Prompt:
Write out, word for word, the part of the records that opens with the line containing "Where should I click to: Tap" and closes with the line containing "The height and width of the screenshot is (493, 964).", including both of those lines.

Records shown:
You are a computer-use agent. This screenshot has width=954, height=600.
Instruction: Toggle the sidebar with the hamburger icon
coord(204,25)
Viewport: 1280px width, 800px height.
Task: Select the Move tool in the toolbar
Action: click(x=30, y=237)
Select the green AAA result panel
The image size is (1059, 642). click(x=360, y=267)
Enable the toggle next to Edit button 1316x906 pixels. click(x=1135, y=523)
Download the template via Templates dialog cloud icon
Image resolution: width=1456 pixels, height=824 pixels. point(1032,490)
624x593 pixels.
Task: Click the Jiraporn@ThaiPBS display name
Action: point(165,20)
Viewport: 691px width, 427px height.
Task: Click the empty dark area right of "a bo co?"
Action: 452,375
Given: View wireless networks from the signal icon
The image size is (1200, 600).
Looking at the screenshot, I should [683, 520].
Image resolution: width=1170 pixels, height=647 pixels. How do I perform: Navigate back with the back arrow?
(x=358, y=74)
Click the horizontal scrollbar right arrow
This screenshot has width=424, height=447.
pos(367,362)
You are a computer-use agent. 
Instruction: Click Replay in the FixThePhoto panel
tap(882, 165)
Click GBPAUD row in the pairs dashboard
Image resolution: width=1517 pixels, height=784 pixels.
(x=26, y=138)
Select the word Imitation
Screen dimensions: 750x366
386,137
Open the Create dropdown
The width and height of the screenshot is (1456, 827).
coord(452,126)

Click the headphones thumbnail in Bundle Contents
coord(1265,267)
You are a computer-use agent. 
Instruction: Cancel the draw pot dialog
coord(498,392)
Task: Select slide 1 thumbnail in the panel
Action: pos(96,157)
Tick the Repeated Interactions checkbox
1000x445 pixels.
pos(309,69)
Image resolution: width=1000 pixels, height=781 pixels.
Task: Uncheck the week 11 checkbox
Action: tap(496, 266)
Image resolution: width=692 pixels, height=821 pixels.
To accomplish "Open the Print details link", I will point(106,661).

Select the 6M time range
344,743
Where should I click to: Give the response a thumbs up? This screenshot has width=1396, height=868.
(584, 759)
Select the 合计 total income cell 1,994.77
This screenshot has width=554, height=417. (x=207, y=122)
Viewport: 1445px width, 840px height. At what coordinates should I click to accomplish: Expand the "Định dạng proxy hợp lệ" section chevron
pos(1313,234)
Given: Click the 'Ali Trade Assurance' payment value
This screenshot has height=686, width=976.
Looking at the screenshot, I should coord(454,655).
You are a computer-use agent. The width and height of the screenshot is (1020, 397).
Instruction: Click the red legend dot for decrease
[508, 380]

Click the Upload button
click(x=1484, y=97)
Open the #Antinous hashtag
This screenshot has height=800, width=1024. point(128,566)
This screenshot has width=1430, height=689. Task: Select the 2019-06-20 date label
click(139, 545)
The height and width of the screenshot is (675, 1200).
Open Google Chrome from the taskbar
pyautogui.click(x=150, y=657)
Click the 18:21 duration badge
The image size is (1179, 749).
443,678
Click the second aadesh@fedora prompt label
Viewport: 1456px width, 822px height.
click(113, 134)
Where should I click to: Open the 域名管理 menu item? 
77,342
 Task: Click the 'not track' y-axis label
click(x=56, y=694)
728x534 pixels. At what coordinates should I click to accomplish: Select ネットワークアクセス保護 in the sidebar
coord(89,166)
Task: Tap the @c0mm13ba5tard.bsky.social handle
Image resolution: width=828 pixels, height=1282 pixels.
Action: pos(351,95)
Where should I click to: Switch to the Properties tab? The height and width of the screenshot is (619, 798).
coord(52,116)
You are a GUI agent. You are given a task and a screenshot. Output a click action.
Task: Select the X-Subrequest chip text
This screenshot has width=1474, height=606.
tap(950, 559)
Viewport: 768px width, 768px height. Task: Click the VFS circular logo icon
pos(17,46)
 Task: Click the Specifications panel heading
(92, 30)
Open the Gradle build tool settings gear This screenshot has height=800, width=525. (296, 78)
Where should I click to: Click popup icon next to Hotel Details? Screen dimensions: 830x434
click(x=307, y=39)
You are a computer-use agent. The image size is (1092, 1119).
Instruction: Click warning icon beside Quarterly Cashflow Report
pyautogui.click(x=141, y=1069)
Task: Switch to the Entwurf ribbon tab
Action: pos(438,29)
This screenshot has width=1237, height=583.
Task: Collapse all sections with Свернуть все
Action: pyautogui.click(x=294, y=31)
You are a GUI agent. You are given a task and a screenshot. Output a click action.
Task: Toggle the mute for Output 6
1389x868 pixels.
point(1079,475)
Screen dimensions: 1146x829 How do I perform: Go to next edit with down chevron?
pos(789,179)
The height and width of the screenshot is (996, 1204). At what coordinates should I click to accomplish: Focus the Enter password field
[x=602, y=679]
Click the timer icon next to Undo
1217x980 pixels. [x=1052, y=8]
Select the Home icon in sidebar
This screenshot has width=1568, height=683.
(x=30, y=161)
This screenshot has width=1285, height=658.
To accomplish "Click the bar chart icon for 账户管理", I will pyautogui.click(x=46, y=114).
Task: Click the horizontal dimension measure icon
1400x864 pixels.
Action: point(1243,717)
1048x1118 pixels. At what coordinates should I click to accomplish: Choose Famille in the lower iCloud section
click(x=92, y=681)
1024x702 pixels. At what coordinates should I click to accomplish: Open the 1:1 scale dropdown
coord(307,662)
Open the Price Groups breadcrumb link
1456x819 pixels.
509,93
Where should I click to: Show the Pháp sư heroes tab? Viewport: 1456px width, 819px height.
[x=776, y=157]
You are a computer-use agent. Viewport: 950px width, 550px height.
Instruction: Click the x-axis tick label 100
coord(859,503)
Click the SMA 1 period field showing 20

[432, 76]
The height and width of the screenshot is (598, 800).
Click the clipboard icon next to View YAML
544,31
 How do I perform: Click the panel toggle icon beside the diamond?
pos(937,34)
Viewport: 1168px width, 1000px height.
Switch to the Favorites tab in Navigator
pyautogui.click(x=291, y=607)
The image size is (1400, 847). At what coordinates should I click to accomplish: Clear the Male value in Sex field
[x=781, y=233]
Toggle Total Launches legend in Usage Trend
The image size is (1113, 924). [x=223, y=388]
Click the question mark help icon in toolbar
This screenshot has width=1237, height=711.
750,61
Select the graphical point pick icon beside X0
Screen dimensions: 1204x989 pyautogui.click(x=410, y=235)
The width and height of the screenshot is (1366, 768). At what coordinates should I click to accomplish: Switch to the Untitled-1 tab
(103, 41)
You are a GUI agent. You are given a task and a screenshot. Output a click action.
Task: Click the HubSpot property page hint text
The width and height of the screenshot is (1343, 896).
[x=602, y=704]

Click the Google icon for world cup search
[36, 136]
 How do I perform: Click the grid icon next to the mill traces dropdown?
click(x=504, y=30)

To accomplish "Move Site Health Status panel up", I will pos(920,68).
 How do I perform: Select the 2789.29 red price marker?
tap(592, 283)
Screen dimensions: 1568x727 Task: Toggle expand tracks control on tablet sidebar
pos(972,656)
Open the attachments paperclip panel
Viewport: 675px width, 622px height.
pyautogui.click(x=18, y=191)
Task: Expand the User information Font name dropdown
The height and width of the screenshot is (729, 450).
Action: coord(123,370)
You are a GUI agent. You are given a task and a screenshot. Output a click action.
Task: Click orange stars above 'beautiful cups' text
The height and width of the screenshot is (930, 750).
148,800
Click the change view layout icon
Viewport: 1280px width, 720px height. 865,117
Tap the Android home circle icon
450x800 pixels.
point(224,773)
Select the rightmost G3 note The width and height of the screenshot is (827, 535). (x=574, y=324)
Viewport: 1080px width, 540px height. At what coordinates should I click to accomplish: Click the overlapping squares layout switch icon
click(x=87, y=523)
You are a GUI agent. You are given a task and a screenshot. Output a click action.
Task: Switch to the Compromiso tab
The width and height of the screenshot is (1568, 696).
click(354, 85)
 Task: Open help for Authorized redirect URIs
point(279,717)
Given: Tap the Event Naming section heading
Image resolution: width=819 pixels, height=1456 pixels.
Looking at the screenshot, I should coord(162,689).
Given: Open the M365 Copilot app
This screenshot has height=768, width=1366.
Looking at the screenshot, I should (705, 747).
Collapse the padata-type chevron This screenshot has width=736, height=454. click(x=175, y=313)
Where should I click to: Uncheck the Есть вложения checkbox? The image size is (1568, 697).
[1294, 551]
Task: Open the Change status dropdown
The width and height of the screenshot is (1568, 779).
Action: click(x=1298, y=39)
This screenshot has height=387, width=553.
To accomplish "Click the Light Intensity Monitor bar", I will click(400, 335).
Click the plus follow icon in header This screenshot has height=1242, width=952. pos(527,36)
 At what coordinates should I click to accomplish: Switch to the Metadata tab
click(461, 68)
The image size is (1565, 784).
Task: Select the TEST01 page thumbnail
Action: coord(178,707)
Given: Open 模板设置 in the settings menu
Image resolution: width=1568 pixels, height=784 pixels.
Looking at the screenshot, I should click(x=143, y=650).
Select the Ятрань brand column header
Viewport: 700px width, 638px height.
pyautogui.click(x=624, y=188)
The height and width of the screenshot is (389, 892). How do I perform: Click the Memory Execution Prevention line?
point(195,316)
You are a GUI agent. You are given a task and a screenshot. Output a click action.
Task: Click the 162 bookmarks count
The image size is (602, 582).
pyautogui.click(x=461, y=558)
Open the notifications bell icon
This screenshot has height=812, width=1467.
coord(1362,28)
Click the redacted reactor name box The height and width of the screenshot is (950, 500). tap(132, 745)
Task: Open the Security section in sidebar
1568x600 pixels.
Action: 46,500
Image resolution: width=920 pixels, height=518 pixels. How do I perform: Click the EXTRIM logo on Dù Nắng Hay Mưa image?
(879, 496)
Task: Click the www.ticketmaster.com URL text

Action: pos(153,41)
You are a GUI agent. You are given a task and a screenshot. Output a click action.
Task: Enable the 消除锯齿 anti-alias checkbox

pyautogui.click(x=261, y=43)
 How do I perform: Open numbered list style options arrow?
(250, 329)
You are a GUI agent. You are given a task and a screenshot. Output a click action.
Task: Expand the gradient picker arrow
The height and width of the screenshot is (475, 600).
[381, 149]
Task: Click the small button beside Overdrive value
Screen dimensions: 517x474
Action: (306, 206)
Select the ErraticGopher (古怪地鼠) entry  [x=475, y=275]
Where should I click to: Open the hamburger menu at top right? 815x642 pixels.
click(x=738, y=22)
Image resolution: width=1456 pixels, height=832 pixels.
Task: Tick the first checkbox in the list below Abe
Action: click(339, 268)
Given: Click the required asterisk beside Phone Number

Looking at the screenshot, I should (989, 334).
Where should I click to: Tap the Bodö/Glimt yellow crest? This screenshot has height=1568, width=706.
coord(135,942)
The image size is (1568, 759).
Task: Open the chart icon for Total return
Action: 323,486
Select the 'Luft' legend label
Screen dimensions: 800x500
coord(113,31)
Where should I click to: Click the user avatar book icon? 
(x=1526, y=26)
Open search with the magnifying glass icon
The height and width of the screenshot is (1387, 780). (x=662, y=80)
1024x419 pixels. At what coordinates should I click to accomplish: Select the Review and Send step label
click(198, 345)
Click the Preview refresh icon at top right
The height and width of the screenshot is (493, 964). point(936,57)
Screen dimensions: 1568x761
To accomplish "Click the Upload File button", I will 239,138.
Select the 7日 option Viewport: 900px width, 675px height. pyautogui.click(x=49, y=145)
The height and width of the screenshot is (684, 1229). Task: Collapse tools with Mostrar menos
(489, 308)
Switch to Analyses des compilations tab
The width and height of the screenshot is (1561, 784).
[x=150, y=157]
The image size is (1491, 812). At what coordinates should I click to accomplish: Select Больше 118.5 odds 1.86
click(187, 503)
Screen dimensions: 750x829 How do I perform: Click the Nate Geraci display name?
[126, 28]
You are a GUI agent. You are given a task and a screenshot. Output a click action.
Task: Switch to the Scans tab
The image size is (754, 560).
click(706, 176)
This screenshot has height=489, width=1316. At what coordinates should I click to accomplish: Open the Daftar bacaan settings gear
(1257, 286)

Full response:
Where should I click to: Tap the Bodö/Glimt yellow crest? This screenshot has height=1568, width=706.
coord(135,942)
The image size is (1568, 759).
Task: Open the chart icon for Total return
Action: 323,486
Select the 'Luft' legend label
Screen dimensions: 800x500
coord(113,31)
Where should I click to: Click the user avatar book icon? 
(x=1526, y=26)
Open search with the magnifying glass icon
The height and width of the screenshot is (1387, 780). (x=662, y=80)
1024x419 pixels. At what coordinates should I click to accomplish: Select the Review and Send step label
click(198, 345)
Click the Preview refresh icon at top right
The height and width of the screenshot is (493, 964). point(936,57)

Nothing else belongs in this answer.